What needs to be done
Reproduce the rows below word for word, beginning with the line that contains "The width and" and continuing through the last line of the rows.

Data excerpts

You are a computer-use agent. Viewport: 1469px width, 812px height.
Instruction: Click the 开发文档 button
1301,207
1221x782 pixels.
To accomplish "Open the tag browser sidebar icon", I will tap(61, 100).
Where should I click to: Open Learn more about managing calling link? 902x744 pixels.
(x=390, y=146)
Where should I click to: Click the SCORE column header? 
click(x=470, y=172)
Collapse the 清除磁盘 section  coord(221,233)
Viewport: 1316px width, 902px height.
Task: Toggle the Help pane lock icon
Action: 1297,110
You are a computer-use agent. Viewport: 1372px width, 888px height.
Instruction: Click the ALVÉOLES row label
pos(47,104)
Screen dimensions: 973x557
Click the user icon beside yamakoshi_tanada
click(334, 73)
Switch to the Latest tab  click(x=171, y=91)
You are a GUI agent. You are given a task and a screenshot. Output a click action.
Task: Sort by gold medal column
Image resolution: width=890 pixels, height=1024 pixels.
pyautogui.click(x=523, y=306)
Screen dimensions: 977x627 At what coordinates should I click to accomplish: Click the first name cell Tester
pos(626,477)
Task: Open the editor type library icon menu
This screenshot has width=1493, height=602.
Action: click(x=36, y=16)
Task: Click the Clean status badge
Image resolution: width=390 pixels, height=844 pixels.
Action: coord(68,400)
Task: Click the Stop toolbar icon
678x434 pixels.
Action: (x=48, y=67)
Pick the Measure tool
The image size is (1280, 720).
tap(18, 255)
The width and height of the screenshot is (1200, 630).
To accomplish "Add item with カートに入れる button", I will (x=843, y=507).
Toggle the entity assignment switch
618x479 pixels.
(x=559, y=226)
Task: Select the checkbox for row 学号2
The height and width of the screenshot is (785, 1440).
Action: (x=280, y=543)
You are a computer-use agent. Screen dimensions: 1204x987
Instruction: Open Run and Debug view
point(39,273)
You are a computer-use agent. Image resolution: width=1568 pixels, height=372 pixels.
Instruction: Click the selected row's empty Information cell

Reply
The width and height of the screenshot is (1200, 630).
To accomplish "Add item with カートに入れる button", I will (x=843, y=507).
Toggle the entity assignment switch
618x479 pixels.
(x=559, y=226)
Task: Select the checkbox for row 学号2
The height and width of the screenshot is (785, 1440).
Action: (x=280, y=543)
You are a computer-use agent. Screen dimensions: 1204x987
Instruction: Open Run and Debug view
point(39,273)
You are a computer-use agent. Image resolution: width=1568 pixels, height=372 pixels.
Instruction: Click the selected row's empty Information cell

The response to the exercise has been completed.